For the first time since the mid-1950s, when the Sino-Soviet split actually took place, the United States faces a united Russo-Chinese front. In announcing the visit of Russian Foreign Minister Sergey Lavrov to China on March 21, Beijing anticipated a joint response to the meeting between U.S. Secretary of State Tony Blinken and national security adviser Jake Sullivan and their Chinese counterparts, Chinese Foreign Affairs Director Yang Jiechi and State Councilor Wang Yi, that was scheduled to conclude two days earlier.
Wang had already stated in January that “in developing China-Russia cooperation, we see no limit, no forbidden zone and no ceiling as to how far this cooperation can go.” And as the Global Times, the English-language mouthpiece of the Chinese Communist Party’s organ, The People’s Daily, reported, just as the two sides were meeting in Anchorage, “Russian Foreign Minister Sergei Lavrov’s scheduled visit to China … is of great significance as the close China-Russia coordination will offset the impact of the U.S.’s troublemaking after its just concluded 2+2 dialogues with its allies Japan and South Korea.”
Russia and China have moved increasingly closer to each other during the past decade, as they have ever more forcefully challenged American leadership and its efforts to export its values worldwide. That Russia and China chose to show a common front against Washington in the immediate aftermath of the Anchorage meeting should therefore have come as no surprise.
There can be little doubt that the Chinese were taken aback by the forcefulness of their American interlocutors; the Kremlin probably was surprised as well. Beijing — and Moscow — probably expected to see a reprise of Khrushchev’s 1961 meeting with the newly elected President Kennedy in Vienna. The Soviet leader had caught the younger Kennedy flat-footed with his bare-knuckled attack on the West, going so far as to threaten war if the U.S. challenged the Soviet position in Berlin. Indeed, Kennedy himself acknowledged that Khrushchev “just beat the hell out of me.” Perhaps Yang and Wang thought they could in much the same way get the better of Blinken and Sullivan, both new to their jobs and representing a country suffering from its worst internal divisions in decades.
Yang and Wang read from several pages of notes; given the nature of the Chinese system under the autocratic Xi Jinping, their script must surely have been cleared at the very top of the Chinese hierarchy, perhaps by Xi himself. While they did not go so far as Khrushchev had done in threatening to go to war, they made it clear that they considered China to be on a trajectory that would enable it to become the world’s dominant economic and military power by 2050. They criticized America’s interference in the affairs of other countries, its costly wars, and its inability to deal with its own human rights issues.
Blinken and Sullivan were not cowed, however. They gave at least as good as they received.

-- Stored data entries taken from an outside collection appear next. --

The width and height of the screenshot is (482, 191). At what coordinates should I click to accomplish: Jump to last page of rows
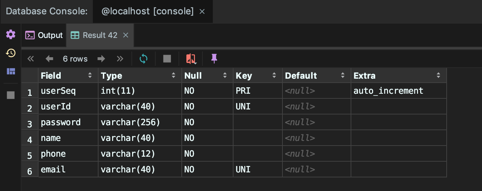[x=120, y=59]
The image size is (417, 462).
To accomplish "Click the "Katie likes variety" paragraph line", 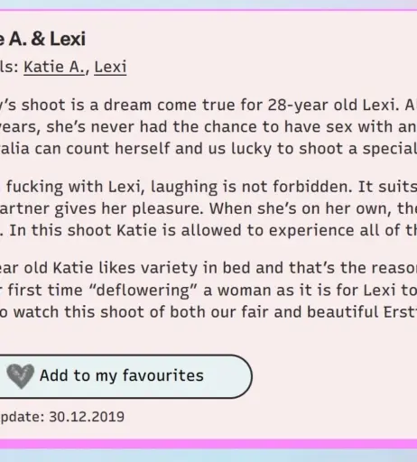I will 209,268.
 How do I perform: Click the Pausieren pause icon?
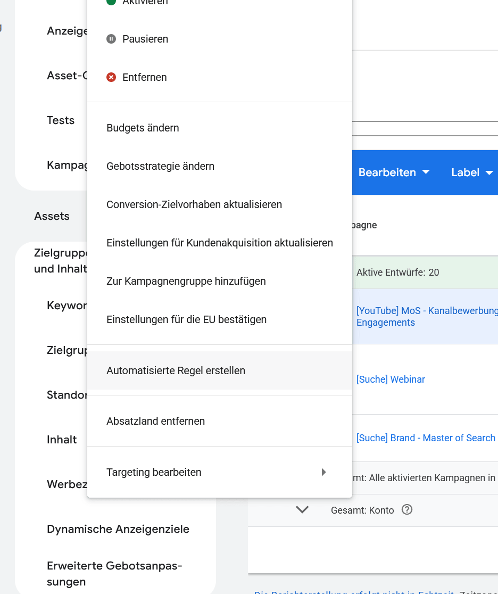111,39
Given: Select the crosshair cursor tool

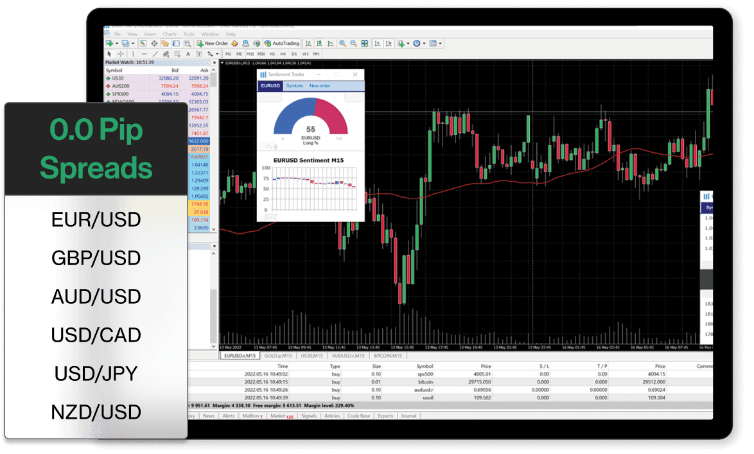Looking at the screenshot, I should tap(120, 54).
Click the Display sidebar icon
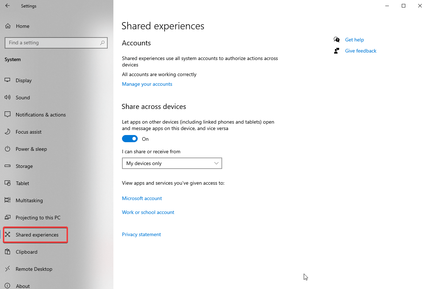The image size is (425, 289). (x=8, y=80)
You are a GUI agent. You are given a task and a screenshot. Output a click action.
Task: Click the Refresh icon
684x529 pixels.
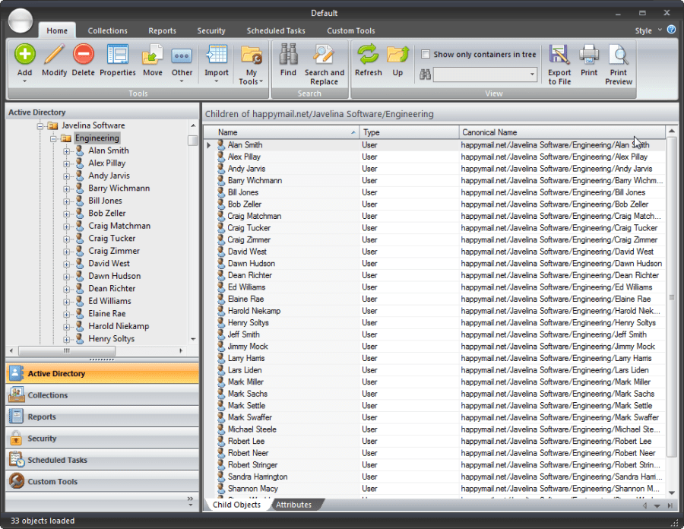coord(368,56)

In particular, they called out China for undermining democracy in Hong Kong, for its brutal treatment of the Uyghurs, and for its aggressiveness in East and Southeast Asia. And Washington imposed new sanctions on key Chinese individuals associated with Beijing’s repressive policies.
The American response no doubt colored Wang’s talks with Lavrov. Both reiterated their criticism of American interference in the affairs of other countries, meaning autocracies such as theirs. They challenged the new sanctions that Washington, together with the European Union, Britain and Canada, imposed in response to Beijing’s repressive policies. Wang asserted that “countries should stand together to oppose all forms of unilateral sanctions.” In turn, Lavrov was critical of Western efforts to impose “their own rules on everyone else, which they believe should underpin the world order.”
China and Russia have every intention to replace that world order with one of their own. They can expect to be joined by the likes of Iran, North Korea, Venezuela and perhaps other states as well. In addition, several American allies like Israel, Germany, Italy, Hungary and Turkey have ties to both Russia and China; they may do their utmost to avoid taking sides in this clash of what are rapidly becoming two opposing military and economic blocs, led by America on the one hand and by China and Russia on the other.
Russia and China do not yet have a formal military alliance. Nevertheless, Washington would do well to plan as if they have one. Because in practice, they already are acting as if they do.
Dov S. Zakheim is a senior adviser at the Center for Strategic and International Studies and vice chairman of the board for the Foreign Policy Research Institute. He was undersecretary of Defense (comptroller) and chief financial officer for the Department of Defense from 2001 to 2004 and a deputy undersecretary of Defense from 1985 to 1987.